To read more about Professor Shane’s research, see my post entitled Entrepreneurship Not for the Faint of Heart. Kenny next gets to the heart of his argument about why big companies are good.
“If you’re looking for a lot of good-paying, stable jobs, you’d better hope there are some big companies around that want to hire. Kansas City Federal Reserve economist Kelly D. Edmiston’s analysis of U.S. data found that each year, 22 percent of staff in companies with fewer than 100 employees quit or are fired, compared with only 8 percent for companies with 2,000 or more workers. Edmiston also found that the jobs offered at large businesses were better than those at small businesses. Hourly wages at the largest companies, those with more than 2,500 employees, average around $27, compared with $16 in companies with payrolls of fewer than 100. Companies with more than 100 workers are almost twice as likely to offer retirement benefits and insurance, and considerably more likely to offer health care. The story is the same in the rest of the world. A cross-country analysis of business surveys by economists Rafael La Porta of Dartmouth College and Harvard University’s Andrei Schleifer reveals that a society’s wealth is inversely proportional to the number of people who earn their livings from small businesses. Among the poorest quarter of the world’s economies, the proportion of people who are self-employed is 46 percent, compared with 13 percent in the richest quarter. The higher you go up the national-wealth ladder, the lower the number of small enterprises.”
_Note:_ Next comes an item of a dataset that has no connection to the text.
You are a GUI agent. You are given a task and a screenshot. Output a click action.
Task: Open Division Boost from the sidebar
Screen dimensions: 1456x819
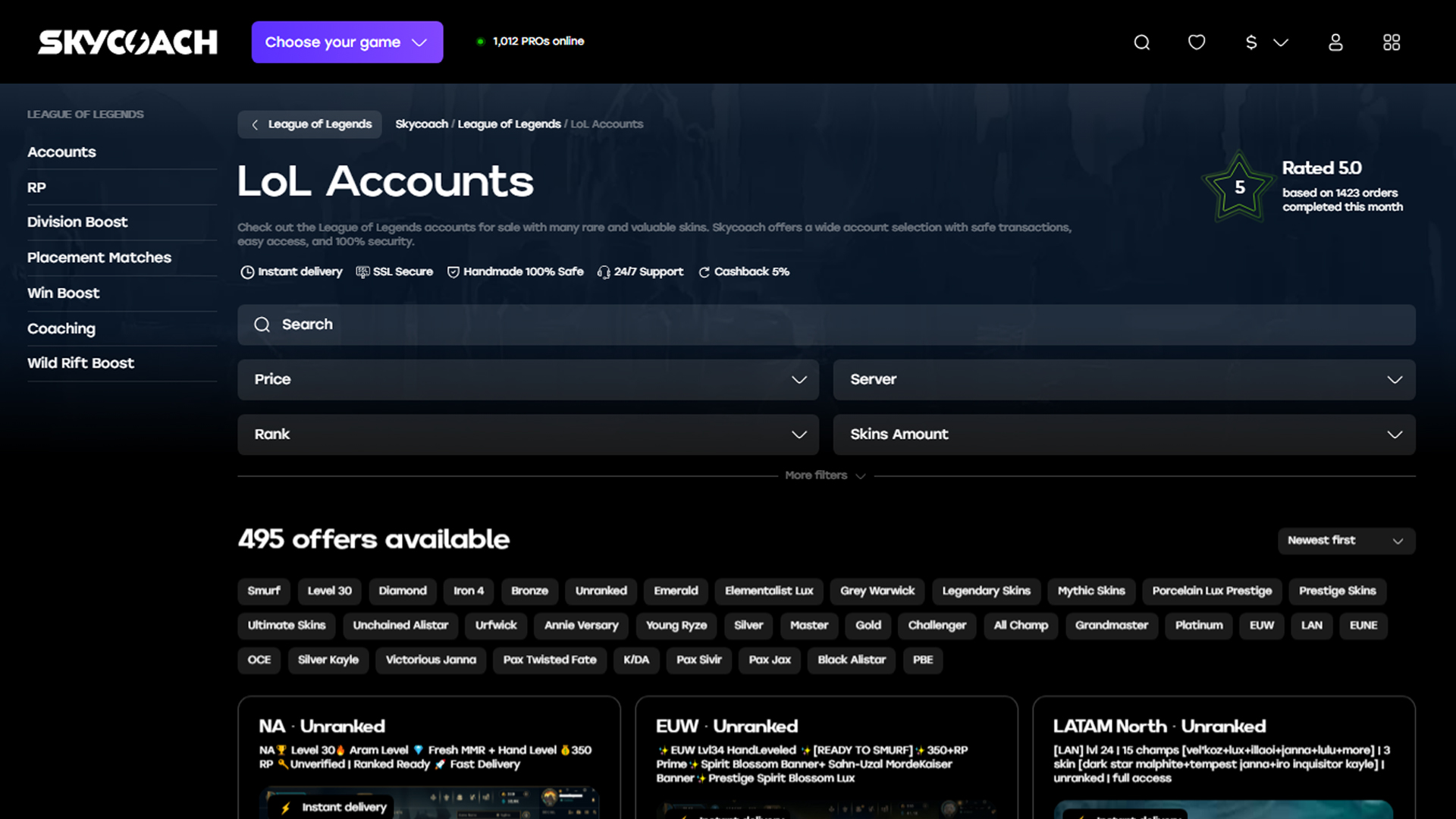(77, 221)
You have to admit that those are pretty sobering statistics. Kenny goes on to report that “large companies are far more productive—with value added per worker an average of 59 percent higher.” One reason for this “productivity gap” is that “managers in larger companies are significantly better educated” than those in small companies. “La Porta and Schleifer conclude that the ‘hope of economic development lies in the creation of large registered firms, run by educated managers and utilizing modern practices.'” Kenny isn’t against small businesses, especially those in developing countries. He asserts, however, that “microenterprises run by poor people in the developing world are usually the result of an absence of other opportunities rather than an abundance of entrepreneurial zeal.” He further claims that “poor people consistently say is that they’d rather work for a stable employer” than for themselves. Massachusetts Institute of Technology economists Abhijit Banerjee and Esther Duflo told Kenny that finding stable employment “is the way rural people in India have been making their way out of poverty over the past couple of decades.”
Professor Shane agrees that more, not fewer, big companies are needed. “Because the average existing firm is more productive than the average new firm,” he told Kenny, “we would be better off economically if we got rid of policies that encouraged a lot of people to start businesses instead of taking jobs working for others.” Kenny concludes, “Extolling small business might be a good way for politicians to win elections. But when it comes to creating jobs, size still matters.” Big business versus small business comparisons are interesting to make; but, the fact of the matter is we need all sizes of business. Every job is important in today’s economy.